A terminally ill patient asks the nurse not to tell their family about their prognosis. The family insists they have a right to know. What is the best nursing action?


A. Tell the family immediately because they have a right to know

B. Respect the patient’s wishes and keep the information confidential

C. Assess the patient’s understanding, clarify their wishes, and discuss ethical and legal obligations with the patient and family

D. Avoid the situation and document only the patient’s request

What is C — Assess the patient’s understanding, clarify their wishes, and discuss ethical and legal obligations with the patient and family?

400

A nurse is caring for a patient who is on fall precautions. Which intervention should the nurse implement?

A. Raise all four side rails

B. Place the call light within reach

C. Keep the room dark to promote sleep

D. Encourage the patient to ambulate alone

What is B — Place the call light within reach?

400

Which medication requires the nurse to monitor apical pulse before administration and for you to hold the medication if the HR is <60?

A. Digoxin

B. Acetaminophen

C. Amoxicillin

D. Ibuprofen

What is A — Digoxin?

400

A patient has the following vital signs:

BP: 88/54, HR: 120, RR: 26

What condition might this indicate?

A. Hypertension

B. Shock

C. Dehydration

D. Fever

What is B — Shock?

400

During labor, the fetal monitor shows late decelerations. What is the nurse’s priority action?

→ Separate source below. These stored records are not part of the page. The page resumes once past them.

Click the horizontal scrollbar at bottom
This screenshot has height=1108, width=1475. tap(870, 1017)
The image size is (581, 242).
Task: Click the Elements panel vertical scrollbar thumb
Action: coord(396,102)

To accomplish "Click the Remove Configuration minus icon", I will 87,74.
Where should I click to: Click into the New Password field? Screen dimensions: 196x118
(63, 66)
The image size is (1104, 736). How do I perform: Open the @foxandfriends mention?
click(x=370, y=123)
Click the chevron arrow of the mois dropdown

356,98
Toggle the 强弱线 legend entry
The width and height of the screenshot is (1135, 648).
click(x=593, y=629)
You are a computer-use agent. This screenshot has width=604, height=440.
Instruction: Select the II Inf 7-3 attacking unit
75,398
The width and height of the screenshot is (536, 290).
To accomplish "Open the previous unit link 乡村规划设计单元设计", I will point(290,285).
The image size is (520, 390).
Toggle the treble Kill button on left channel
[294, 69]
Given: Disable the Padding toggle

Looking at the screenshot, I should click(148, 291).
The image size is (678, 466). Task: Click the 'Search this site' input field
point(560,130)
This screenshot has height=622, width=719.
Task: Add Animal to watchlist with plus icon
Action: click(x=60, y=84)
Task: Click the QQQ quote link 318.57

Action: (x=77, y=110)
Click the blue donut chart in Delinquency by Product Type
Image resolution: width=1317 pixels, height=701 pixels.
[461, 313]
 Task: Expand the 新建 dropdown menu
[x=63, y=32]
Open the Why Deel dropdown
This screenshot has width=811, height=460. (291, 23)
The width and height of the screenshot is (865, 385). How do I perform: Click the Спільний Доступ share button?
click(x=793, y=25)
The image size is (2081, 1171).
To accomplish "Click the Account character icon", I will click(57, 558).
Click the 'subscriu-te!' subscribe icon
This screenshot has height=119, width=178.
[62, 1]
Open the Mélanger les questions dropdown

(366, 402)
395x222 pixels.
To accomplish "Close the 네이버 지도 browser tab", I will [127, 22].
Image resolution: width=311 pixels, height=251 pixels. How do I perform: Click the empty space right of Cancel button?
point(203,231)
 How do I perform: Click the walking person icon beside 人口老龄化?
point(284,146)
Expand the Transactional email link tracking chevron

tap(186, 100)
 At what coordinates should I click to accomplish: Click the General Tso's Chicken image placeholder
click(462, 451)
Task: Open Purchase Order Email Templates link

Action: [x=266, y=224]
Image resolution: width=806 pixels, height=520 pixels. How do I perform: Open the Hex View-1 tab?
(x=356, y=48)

A. Increase oxytocin infusion

B. Reposition the mother to her side

C. Encourage pushing

D. Prepare for discharge

What is B — Reposition the mother to her side?

400

A nurse administers medication to a patient without obtaining consent. Which legal/ethical issue does this represent?

A. Negligence

B. Assault

C. Battery

D. Malpractice

What is C — Battery?

500

Which findings increase a patient’s risk for pressure injuries? Select all that apply.

A. Immobility

B. Malnutrition

C. Moisture from incontinence

D. Adequate protein intake

E. Decreased sensation

What is A, B, C, E?

A. Immobility

B. Malnutrition

C. Moisture from incontinence

E. Decreased sensation

500

Which medication requires monitoring for ototoxicity?

A. Furosemide

B. Amoxicillin

C. Aspirin

D. Acetaminophen

What is A — Furosemide?

500

A nurse is caring for a patient with DVT. The patient reports a sudden shortness of breath. Which complication is the patient likely experiencing?

A. Pulmonary embolism

B. Pneumonia

C. Myocardial infarction

D. Atelectasis

What is A — Pulmonary embolism?

500

A nurse is assessing a client 2 hours postpartum. Which finding requires immediate intervention?

A. Fundus firm and midline

B. Saturating one pad every 15 minutes

C. Small amount of lochia rubra

D. Mild uterine cramping

What is B — Saturating one pad every 15 minutes?

500

A patient has a handwritten DNR from a previous admission. The current chart does not include a signed DNR. The patient experiences cardiac arrest. What should the nurse do?

A. Follow the handwritten note and do not initiate CPR

B. Initiate CPR until a verified DNR order is obtained

C. Call the family to decide

D. Wait for the provider to arrive before acting

What is B — Initiate CPR until a verified DNR order is obtained?